▶ **SET EXERCISE**: Please copy the material below line for line, changing nothing.

▶ **MATERIAL PROVIDED**:
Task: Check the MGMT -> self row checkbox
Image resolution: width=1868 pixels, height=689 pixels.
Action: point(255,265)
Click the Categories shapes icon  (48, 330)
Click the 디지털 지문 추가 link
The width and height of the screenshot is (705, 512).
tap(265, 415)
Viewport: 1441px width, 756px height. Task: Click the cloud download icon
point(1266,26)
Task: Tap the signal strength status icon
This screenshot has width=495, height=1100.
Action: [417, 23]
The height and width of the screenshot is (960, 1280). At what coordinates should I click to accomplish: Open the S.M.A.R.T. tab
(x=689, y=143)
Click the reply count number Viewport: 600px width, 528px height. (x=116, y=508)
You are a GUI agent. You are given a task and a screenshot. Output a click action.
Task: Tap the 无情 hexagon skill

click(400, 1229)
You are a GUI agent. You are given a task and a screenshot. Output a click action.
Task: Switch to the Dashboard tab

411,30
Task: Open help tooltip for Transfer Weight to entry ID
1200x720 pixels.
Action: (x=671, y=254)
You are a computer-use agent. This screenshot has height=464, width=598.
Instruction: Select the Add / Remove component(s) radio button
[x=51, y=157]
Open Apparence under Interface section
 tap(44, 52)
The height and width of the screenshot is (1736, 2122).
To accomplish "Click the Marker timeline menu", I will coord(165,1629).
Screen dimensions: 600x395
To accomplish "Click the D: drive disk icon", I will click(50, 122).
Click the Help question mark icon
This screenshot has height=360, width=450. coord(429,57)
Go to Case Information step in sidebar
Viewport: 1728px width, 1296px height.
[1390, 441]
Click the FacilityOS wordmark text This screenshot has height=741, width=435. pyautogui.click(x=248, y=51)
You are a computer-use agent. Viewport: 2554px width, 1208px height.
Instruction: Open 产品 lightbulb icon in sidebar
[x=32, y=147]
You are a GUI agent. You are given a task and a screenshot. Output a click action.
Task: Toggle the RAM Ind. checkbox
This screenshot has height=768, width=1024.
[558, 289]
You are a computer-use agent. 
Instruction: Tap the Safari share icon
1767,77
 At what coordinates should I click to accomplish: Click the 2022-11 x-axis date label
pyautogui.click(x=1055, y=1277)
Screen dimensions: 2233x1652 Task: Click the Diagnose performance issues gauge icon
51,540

▶ **TASK SOLUTION**:
Task: Check the MGMT -> self row checkbox
Image resolution: width=1868 pixels, height=689 pixels.
Action: point(255,265)
Click the Categories shapes icon  (48, 330)
Click the 디지털 지문 추가 link
The width and height of the screenshot is (705, 512).
tap(265, 415)
Viewport: 1441px width, 756px height. Task: Click the cloud download icon
point(1266,26)
Task: Tap the signal strength status icon
This screenshot has width=495, height=1100.
Action: [417, 23]
The height and width of the screenshot is (960, 1280). At what coordinates should I click to accomplish: Open the S.M.A.R.T. tab
(x=689, y=143)
Click the reply count number Viewport: 600px width, 528px height. (x=116, y=508)
You are a GUI agent. You are given a task and a screenshot. Output a click action.
Task: Tap the 无情 hexagon skill

click(400, 1229)
You are a GUI agent. You are given a task and a screenshot. Output a click action.
Task: Switch to the Dashboard tab

411,30
Task: Open help tooltip for Transfer Weight to entry ID
1200x720 pixels.
Action: (x=671, y=254)
You are a computer-use agent. This screenshot has height=464, width=598.
Instruction: Select the Add / Remove component(s) radio button
[x=51, y=157]
Open Apparence under Interface section
 tap(44, 52)
The height and width of the screenshot is (1736, 2122).
To accomplish "Click the Marker timeline menu", I will coord(165,1629).
Screen dimensions: 600x395
To accomplish "Click the D: drive disk icon", I will click(50, 122).
Click the Help question mark icon
This screenshot has height=360, width=450. coord(429,57)
Go to Case Information step in sidebar
Viewport: 1728px width, 1296px height.
[1390, 441]
Click the FacilityOS wordmark text This screenshot has height=741, width=435. pyautogui.click(x=248, y=51)
You are a computer-use agent. Viewport: 2554px width, 1208px height.
Instruction: Open 产品 lightbulb icon in sidebar
[x=32, y=147]
You are a GUI agent. You are given a task and a screenshot. Output a click action.
Task: Toggle the RAM Ind. checkbox
This screenshot has height=768, width=1024.
[558, 289]
You are a computer-use agent. 
Instruction: Tap the Safari share icon
1767,77
 At what coordinates should I click to accomplish: Click the 2022-11 x-axis date label
pyautogui.click(x=1055, y=1277)
Screen dimensions: 2233x1652 Task: Click the Diagnose performance issues gauge icon
51,540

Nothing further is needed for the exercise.